# i had a question about using cinnamon with a dart frog vivarium.



## chefdaddy227 (Nov 7, 2021)

im having trouble trying to cycle a bioactive dart frog tank in texas during the winter. white fuzzy mold has started to grow i have read this isnt bad for plants but dont know the effects on dart frogs. ive done research on how to get rid of it using cinnamon. is this safe for dart frogs? i aslo have orange isopods and temperate springtails. we ordered some white drawf isopods and tropical springtails to try and see if thats better results on keeping the mold down. the humidity is above 90 and temp is 70 to 74 with the uv and hologen light on. this drops overnight in the dark to around 66 degrees F and 90 humidity.


----------



## fishingguy12345 (Apr 7, 2019)

That's a lot to unpack here. 

Firstly: some mold is unlikely to hurt the frogs. It's a natural part of the tank environment 




chefdaddy227 said:


> the uv and hologen light on


Dart frogs do not need UVB in captivity. 

What do you mean by halogen light? Do you mean a heat lamp? 

You don't need to (or really want to) aim for 90% humidity in the tank. That's wetter than is good for the frogs' long-term health. 60-80% is what we recommend people target, but using a hygrometer to measure humidity isn't all that worthwhile as they are notoriously inaccurate.


----------



## chefdaddy227 (Nov 7, 2021)

fishingguy12345 said:


> That's a lot to unpack here.
> 
> Firstly: some mold is unlikely to hurt the frogs. It's a natural part of the tank environment
> 
> ...


 i use the UVB light for the plants because its in a corner of my room and i dont have a heat lamp to keep the tank warm when its cold. ive been using a halogen bulb thats 25 watts and daytime white. it keeps the viv at 74 degrees on the spot. and yeah above 90 is too high for humidity. i just started cycling this viv about three days ago. im adjusting out mister and seeing when to set the timer for a 16x16 x 20 inch viv with a glass lid. so far over night it gets down to 66 with no lights or bulb on. during the day i turn the lights on for the plants and to warm up the tank. i can take pictures and post if needed. im still new to this and havent gotten my frogs yet.


----------



## Socratic Monologue (Apr 7, 2018)

Plants don't need UVB either. It will likely cause issues for the frogs and is best removed and replaced with either a florescent or (better) dimmable LED fixture.

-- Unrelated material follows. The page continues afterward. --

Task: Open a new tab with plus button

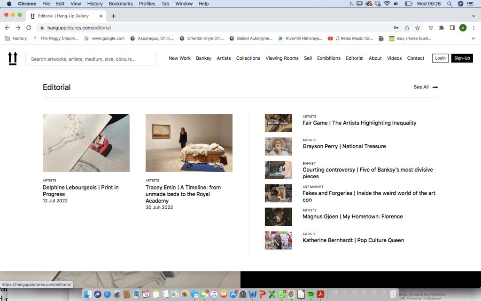Action: [113, 16]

A low temp of 66F is fine for darts.


----------



## chefdaddy227 (Nov 7, 2021)

pics


----------



## chefdaddy227 (Nov 7, 2021)

its a very low 10 watt UV bulb for fish tanks that has day blue and day white it is dimmable. i read uv can be blinding to frogs but you can give it to them in small amounts and to keep tempt from 70 to 75 is comfortable. my room gets very little light so that why i use the bulb during the day. my tank is mostly shaded from the UV light and i only use it for the plants i dont plan on using it alot when i get the dart frogs. but i am looking for advice so i do appreciate the troubleshooting.


----------



## chefdaddy227 (Nov 7, 2021)

Socratic Monologue said:


> Plants don't need UVB either.  It will likely cause issues for the frogs and is best removed and replaced with either a florescent or (better) dimmable LED fixture.
> 
> A low temp of 66F is fine for darts.


not sure if it is uva or uvb actually. i thought it was both


----------



## hydrophyte (Jun 5, 2009)

I sure wouldn't put powdered cinnamon in with frogs. It is strong stuff.


----------



## chefdaddy227 (Nov 7, 2021)

hydrophyte said:


> I sure wouldn't put powdered cinnamon in with frogs. It is strong stuff.

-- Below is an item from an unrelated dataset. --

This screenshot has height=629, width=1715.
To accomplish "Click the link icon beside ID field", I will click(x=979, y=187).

yeah i figured i just know its used in soil for plants to keep mold and fungi in control and couldnt find any info on it.


----------



## chefdaddy227 (Nov 7, 2021)

hydrophyte said:


> I sure wouldn't put powdered cinnamon in with frogs. It is strong stuff.


i just kinda just figured since they both come from the same place.


----------



## fishingguy12345 (Apr 7, 2019)

chefdaddy227 said:


> i just kinda just figured since they both come from the same place.


Cinnamon and frogs? Cinnamon and ???


----------



## Dendrobation (Jan 2, 2022)

Plants get no real benefit from using UV lights, so you're likely to create a problem where there wasn't one to begin with. Using a bulb for heat is also something I would strongly advise against, as bulbs meant for heating are likely to put out waaaay too much heat for frogs. Those bulbs are usually meant to get into the 90's and up, and that will kill them quick. The best way, by far, to keep the tank at the right temperature is by keeping the room they're in at the right temp. Upper 60s to 70s, as long as you're comfortable, they should be satisfied. The only thing I've ever used in winter is a oil radiator heater to heat the room itself.


----------



## chefdaddy227 (Nov 7, 2021)

fishingguy12345 said:


> Cinnamon and frogs? Cinnamon and ???


yes cinnamon and dart frogs come from the same place. Brazilian rain forests. im not too certain but im almost postive that cinnamon trees are native to northern brazil where blue treefrogs are found in the wild.


----------



## Dendrobation (Jan 2, 2022)

chefdaddy227 said:


> yes cinnamon and dart frogs come from the same place. Brazilian rain forests. im not too certain but im almost postive that cinnamon trees are native to northern brazil where blue treefrogs are found in the wild.


Cinnamon is a product of several species of tree, all native to the Asian continent.


----------



## chefdaddy227 (Nov 7, 2021)

Dendrobation said:


> Cinnamon is a product of several species of tree, all native to the Asian continent.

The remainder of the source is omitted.